# Reading > Who Said That? >  A mystery wrapped in an enigma

## Munro

Who once described something as a "mystery wrapped in an enigma"?
I think it's Winston Churchill, and is he referring to the mysterious life of Jane Austen or the history of Russia as a country? I think the former and my father argues the latter. Can someone enlighten us by any chance?

----------


## stavrokin

mystery wrapped in an enigma?

is that a riddle impossible to be solved?

:o

----------


## Blackadder

A mystery wrapped in an enigma is an English expression that usually means that there are layers of mysteries or secrecy obscuring a central problem that need to be worked out until you get to the core of the thing.

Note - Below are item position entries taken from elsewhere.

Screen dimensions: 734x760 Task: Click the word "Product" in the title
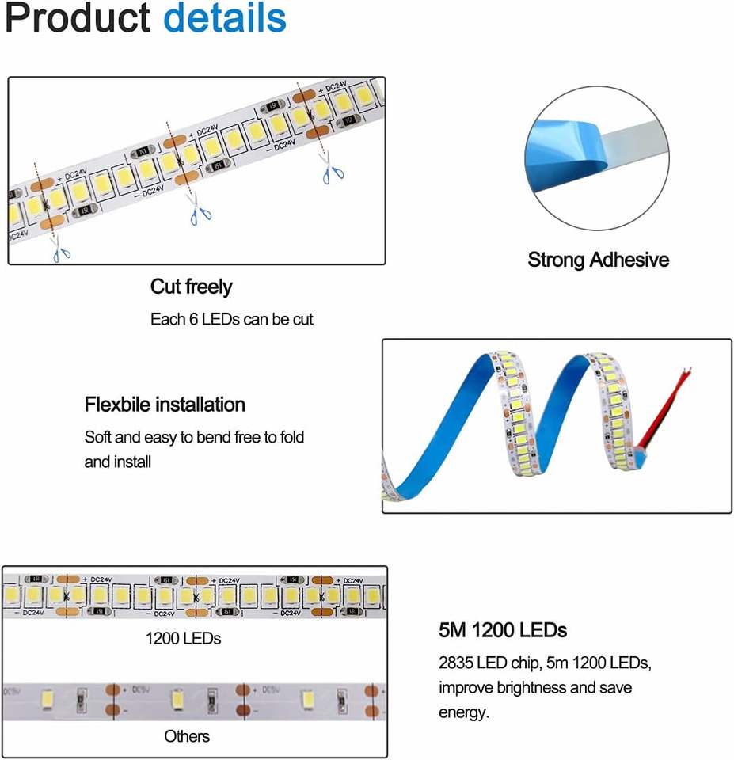(x=77, y=19)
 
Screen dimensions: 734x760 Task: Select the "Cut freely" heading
(x=191, y=286)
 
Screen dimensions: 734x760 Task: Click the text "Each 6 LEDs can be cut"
(x=232, y=320)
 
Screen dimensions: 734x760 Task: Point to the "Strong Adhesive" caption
(x=598, y=260)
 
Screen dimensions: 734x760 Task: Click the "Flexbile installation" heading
(x=165, y=405)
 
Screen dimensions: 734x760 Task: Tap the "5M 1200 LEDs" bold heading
(x=503, y=630)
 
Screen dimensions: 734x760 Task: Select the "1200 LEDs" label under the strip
(x=183, y=638)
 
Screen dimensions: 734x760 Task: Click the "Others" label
(x=187, y=736)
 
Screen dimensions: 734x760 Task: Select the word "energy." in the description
(x=465, y=712)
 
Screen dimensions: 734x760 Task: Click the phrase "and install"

I have no idea where it originated, but it wouldn't surprise me if Churchill coined it. He was quite the wordsmith.

----------


## Munro

Thanks Blackadder, I'd definitely agree it was Churchill, but I can't find if he was talking about Russia or Jane Austen (two completely unrelated topics in themselves!). It's actually irritating me now, lol, I watched two documentaries recently, one on each subject, which is where I heard the quote. But I got confused cos you know how narrator voices on these documentaries all sound the same? So the audio playback is obsolete...maybe one day...

----------


## AbdoRinbo

"Perhaps there's more to Newman than meets the eye." 

"No, there's less." 

"Maybe he's an enigma, a mystery wrapped in a riddle." 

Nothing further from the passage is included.